WHAT YOU ARE ASKED TO DO
Within the data below, find the string "link" and return each line where it occurs.

── RECORDS SUPPLIED

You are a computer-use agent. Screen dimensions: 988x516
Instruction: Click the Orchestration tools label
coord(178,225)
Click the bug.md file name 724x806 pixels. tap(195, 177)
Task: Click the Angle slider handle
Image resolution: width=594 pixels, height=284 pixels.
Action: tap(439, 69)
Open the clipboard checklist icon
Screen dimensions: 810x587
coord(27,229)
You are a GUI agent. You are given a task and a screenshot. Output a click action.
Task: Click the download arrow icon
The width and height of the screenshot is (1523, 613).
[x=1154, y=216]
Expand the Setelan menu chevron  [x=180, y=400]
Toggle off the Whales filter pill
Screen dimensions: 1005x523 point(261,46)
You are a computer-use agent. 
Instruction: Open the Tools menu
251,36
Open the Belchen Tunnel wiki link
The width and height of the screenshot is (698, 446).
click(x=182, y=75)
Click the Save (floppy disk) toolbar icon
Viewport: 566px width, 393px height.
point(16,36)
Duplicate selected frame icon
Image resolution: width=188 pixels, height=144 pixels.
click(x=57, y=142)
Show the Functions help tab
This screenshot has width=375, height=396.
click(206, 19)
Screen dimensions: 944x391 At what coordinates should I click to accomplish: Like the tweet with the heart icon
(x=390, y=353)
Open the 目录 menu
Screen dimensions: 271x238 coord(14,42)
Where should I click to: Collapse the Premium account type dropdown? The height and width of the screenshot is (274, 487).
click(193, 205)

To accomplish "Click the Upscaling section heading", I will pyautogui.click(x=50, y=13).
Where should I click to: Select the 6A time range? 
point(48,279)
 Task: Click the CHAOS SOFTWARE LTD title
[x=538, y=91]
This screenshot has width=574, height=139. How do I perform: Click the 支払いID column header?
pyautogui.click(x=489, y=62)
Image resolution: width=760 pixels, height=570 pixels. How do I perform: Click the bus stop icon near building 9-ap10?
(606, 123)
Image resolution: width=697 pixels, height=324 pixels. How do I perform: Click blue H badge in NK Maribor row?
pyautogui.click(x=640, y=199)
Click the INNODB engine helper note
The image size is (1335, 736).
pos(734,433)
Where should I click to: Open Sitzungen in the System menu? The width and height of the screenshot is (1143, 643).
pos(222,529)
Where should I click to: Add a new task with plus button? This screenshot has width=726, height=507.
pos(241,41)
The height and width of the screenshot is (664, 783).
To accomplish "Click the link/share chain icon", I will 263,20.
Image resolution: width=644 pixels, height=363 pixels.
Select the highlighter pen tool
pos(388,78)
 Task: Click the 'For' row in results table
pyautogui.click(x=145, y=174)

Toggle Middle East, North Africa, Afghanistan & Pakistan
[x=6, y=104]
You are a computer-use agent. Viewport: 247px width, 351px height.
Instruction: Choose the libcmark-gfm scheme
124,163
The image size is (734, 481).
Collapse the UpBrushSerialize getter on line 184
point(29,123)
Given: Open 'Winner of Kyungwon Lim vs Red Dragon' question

────

YOUR SOLUTION
Open the Belchen Tunnel wiki link
To accomplish "Click the link/share chain icon", I will 263,20.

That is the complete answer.